## Provided information
====

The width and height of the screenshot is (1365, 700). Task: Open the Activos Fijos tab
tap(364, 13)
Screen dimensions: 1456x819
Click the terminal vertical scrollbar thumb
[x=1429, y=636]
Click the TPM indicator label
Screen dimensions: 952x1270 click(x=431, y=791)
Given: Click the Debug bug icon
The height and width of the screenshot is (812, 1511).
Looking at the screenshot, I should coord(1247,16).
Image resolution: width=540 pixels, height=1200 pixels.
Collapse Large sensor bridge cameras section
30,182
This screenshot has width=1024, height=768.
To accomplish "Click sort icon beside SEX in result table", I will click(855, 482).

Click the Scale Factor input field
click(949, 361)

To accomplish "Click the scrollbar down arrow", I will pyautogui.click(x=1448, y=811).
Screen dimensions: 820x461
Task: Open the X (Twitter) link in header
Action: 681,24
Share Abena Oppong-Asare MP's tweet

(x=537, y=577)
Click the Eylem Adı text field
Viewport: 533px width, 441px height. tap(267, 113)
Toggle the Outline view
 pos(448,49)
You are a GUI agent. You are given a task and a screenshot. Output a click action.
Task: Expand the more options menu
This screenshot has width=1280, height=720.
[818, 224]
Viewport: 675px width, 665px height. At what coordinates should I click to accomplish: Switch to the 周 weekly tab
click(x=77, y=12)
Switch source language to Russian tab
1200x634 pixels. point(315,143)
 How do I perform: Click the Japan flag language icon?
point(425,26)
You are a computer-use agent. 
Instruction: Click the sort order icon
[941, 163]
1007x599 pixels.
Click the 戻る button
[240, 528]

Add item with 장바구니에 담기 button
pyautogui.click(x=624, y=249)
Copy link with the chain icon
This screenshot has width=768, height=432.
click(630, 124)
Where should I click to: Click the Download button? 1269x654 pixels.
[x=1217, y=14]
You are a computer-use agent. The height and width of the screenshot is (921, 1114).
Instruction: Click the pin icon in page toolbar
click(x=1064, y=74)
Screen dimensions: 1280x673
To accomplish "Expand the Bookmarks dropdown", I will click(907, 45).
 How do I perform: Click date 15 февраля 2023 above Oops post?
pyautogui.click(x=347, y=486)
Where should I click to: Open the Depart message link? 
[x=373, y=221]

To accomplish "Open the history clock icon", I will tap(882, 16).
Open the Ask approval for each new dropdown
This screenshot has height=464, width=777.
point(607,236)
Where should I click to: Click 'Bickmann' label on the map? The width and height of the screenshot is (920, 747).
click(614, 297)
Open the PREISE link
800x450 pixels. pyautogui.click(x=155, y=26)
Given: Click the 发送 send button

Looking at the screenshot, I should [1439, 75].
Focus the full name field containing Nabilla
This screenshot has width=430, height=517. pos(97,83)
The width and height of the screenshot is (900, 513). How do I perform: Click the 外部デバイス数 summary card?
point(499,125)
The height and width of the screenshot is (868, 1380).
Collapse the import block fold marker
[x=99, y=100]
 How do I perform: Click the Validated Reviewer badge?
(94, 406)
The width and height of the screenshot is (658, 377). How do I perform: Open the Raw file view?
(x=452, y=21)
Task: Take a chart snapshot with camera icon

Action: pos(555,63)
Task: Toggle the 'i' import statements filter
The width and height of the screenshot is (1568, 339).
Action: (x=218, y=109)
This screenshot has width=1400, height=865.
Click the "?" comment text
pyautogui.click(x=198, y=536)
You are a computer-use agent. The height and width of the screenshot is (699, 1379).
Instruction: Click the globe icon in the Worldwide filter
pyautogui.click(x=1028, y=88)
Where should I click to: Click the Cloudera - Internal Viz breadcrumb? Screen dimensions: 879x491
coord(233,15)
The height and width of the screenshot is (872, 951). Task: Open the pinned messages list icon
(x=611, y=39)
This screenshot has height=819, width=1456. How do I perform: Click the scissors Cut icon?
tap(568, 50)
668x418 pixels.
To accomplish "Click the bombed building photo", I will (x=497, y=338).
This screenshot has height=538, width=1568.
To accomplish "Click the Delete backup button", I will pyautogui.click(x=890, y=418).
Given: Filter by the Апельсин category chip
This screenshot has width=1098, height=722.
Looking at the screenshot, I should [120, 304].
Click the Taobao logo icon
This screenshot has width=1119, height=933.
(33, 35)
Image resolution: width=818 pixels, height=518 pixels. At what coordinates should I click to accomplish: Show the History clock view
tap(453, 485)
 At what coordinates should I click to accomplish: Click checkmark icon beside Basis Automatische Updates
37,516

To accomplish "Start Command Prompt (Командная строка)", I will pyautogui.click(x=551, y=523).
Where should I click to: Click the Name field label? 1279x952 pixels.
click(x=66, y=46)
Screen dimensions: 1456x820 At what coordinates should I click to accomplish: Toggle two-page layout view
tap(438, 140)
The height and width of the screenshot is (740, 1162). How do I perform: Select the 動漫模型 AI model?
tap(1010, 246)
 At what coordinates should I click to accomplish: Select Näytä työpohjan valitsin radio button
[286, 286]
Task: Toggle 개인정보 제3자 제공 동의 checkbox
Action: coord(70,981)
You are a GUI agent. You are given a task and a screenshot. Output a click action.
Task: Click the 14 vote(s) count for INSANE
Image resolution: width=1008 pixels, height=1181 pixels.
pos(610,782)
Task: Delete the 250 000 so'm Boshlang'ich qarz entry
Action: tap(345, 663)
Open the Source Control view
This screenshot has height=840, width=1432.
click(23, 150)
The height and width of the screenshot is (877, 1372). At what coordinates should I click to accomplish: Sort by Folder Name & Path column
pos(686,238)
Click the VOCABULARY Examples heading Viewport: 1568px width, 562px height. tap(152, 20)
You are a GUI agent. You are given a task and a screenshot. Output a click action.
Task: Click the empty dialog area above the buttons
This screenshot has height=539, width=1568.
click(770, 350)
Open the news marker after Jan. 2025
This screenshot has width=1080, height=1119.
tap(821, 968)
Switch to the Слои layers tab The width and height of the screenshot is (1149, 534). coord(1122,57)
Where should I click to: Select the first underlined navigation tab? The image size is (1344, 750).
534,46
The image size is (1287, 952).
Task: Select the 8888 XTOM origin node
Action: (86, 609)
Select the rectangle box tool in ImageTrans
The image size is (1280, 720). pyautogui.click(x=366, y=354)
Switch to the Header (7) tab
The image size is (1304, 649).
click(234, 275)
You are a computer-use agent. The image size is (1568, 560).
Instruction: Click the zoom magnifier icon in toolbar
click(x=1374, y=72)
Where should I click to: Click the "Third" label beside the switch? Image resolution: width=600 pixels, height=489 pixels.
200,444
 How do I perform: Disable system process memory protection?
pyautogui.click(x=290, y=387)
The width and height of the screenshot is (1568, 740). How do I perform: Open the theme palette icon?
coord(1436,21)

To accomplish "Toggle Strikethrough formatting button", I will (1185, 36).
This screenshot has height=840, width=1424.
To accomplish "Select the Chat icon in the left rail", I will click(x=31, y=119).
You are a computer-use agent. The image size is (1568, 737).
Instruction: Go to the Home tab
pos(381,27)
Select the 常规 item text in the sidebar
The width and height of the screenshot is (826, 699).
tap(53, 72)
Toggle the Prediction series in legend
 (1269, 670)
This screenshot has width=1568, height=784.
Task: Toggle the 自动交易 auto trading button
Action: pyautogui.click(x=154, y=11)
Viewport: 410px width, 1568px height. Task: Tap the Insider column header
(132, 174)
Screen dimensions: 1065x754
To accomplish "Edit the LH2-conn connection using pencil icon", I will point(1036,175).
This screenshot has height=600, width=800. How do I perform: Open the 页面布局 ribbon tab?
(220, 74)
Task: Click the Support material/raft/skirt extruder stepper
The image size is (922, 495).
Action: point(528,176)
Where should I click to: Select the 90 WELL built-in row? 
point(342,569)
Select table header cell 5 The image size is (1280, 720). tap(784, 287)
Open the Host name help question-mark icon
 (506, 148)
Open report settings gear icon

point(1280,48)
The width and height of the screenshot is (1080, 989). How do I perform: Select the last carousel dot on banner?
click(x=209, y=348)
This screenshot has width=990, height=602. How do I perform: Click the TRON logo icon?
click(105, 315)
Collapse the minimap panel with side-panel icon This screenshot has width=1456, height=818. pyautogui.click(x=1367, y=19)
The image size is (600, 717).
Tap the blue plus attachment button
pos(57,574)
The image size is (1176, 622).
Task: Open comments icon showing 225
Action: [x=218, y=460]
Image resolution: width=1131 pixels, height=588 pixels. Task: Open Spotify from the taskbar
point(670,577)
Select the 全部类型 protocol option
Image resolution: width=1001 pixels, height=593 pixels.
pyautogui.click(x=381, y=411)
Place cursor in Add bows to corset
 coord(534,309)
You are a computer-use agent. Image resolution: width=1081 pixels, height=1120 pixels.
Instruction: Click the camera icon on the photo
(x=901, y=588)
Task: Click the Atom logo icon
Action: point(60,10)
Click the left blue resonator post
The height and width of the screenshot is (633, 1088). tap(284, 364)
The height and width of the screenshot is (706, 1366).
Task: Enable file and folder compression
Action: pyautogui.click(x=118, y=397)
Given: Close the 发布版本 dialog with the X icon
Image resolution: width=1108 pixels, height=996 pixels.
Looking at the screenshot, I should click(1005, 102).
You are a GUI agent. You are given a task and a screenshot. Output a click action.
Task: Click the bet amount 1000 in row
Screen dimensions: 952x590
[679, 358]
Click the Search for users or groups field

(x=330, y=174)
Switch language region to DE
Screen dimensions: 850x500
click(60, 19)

====

## Instructions to follow
When a line in the material above includes the word "dialog", copy that line.

## Output for this task
Task: Click the empty dialog area above the buttons
Given: Close the 发布版本 dialog with the X icon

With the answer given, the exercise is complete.